HyperFile speaks NAS like any file server does to clients, “but through the back end storage, instead of using Fibre Channel drives, it’s use S3-connected storage. It forms the exact same thing as a NetApp or [Dell EMC] Isilon as head would do in that system. The only difference is, instead of talking Fibre Channel to the back-end storage, we talk S3 to the back-end storage. Other than that, the functionality is identical.”
It includes such NAS features as support for CIFS and NFS, non-disruptive failover, POSIX compliance, Active Directory integration and snapshot capabilities. It also includes a data migration engine for transferring files from NAS systems to HyperFile. It comes in two versions with different levels of capabilities and can save enterprises as much as 70 percent over traditional NAS systems, according to Cloudian. Pricing starts at a half-cent per gigabyte per month.
“It talks S3 to the storage, but when your store a file using HyperFile, that data can then be accessed by any S3 application as well,” says Toor. “You can talk to our platform using an S3 application, you can talk to our platform using a file-based application, and you can access the same data. It’s completely interchangeable between those two worlds. What that does for people is now they’ve got an S3 object that has file data in it that you can read from S3 applications or from file applications. We can then move that S3 object into the cloud if you want, and that data is still readable by any application in the cloud. You can store a file in your datacenter, it goes to our Cloudian environment, you can migrate that object to the cloud and then you can still read it from any cloud application. What this does is provide data portability – the ability to move data around between environments, which is the next wave we’re seeing from people. They got very excited about the cloud, they found out what the cloud is good for, what it’s not so good for. Everyone recognizes now that the world is going to exist in both places – on-prem and in the cloud.”
The object storage solution isn’t for every workload. Toor notes that object storage is highly scalable and cost-efficient, but isn’t as fast as traditional storage, so latency-sensitive applications like databases and transaction processing, and those using block storage wont’ work well.

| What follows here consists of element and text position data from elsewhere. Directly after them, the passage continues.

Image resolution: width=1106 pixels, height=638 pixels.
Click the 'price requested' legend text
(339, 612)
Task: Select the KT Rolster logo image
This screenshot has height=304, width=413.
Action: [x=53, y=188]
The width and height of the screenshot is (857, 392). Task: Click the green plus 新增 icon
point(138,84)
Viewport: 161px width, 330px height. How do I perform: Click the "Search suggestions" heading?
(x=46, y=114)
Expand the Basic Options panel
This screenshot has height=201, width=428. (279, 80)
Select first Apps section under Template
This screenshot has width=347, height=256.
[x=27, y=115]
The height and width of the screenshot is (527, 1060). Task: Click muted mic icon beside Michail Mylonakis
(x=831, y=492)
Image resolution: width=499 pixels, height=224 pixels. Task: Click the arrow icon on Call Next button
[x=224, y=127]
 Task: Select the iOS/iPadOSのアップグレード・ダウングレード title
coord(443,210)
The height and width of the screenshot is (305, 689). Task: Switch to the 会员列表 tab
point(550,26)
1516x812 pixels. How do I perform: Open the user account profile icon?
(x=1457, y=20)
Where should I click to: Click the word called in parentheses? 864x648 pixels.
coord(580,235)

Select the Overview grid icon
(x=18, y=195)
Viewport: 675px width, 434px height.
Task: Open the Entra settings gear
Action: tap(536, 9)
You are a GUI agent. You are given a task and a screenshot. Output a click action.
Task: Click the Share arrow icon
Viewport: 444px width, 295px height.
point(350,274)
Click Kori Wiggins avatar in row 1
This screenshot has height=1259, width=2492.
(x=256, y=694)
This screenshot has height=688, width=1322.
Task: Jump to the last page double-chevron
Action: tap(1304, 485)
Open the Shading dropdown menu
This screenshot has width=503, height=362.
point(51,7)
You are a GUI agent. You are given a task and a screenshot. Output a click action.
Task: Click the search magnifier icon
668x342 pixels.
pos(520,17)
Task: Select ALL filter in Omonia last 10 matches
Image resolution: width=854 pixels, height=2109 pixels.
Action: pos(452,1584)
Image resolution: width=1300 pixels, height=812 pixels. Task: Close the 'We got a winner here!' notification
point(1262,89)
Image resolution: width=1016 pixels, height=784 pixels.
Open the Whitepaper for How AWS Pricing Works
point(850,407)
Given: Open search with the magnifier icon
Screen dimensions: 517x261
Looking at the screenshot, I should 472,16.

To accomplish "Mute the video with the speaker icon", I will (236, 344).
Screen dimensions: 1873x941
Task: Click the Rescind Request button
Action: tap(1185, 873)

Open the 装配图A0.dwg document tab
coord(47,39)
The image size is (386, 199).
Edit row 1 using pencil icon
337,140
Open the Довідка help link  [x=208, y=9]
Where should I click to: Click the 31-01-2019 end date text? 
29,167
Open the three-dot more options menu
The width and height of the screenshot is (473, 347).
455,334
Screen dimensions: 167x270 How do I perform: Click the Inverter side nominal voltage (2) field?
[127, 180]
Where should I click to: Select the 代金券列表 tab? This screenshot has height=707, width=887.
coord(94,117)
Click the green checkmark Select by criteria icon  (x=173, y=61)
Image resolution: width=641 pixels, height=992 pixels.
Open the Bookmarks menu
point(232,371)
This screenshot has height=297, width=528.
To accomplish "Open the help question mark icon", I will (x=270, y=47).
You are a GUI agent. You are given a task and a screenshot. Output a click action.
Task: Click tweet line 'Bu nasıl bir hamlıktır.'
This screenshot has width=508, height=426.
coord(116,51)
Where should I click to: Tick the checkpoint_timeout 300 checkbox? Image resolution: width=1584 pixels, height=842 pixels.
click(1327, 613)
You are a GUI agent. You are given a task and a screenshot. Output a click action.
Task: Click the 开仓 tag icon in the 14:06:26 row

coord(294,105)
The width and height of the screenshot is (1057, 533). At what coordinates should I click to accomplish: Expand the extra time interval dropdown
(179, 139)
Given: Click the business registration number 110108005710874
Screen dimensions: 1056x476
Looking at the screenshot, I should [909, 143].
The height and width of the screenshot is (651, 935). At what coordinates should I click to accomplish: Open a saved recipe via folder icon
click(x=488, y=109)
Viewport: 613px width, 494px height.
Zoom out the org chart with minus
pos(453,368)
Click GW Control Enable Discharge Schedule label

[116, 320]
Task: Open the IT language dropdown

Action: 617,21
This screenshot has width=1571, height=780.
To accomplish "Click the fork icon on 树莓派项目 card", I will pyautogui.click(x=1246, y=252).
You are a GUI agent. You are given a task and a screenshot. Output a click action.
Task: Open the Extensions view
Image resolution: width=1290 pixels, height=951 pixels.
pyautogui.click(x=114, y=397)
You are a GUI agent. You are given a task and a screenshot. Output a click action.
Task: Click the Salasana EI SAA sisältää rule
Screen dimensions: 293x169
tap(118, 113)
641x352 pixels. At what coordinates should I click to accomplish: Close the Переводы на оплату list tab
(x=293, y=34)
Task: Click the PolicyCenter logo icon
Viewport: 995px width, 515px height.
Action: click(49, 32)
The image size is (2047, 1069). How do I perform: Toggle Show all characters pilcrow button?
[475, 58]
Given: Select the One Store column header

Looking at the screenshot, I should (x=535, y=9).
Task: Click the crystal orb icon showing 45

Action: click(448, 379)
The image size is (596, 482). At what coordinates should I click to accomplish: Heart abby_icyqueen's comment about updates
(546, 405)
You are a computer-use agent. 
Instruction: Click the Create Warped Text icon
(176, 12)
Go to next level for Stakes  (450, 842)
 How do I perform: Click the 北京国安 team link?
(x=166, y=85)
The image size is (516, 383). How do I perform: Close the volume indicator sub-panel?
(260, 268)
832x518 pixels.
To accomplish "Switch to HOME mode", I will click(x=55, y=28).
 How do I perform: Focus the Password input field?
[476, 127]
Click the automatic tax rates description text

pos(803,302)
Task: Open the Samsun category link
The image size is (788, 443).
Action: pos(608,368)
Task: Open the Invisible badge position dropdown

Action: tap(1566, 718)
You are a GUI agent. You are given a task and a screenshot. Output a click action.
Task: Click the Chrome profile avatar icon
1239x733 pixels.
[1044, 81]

“It’s the latency, and the time it takes to find a file is longer with object storage,” he says. “It can longer by a factor of 100 milliseconds, or 200 milliseconds, so you could be looking at a half-second delay to find a file potentially. That right there says the application user is a guy who is moving large files and who is not so concerned about latency.”
Among the businesses adopting the HyperFile solution are Element Fleet, a GM fleet operations spinoff that manages about 40 million vehicles, and Satellite Applications Catapult, which manages satellite data.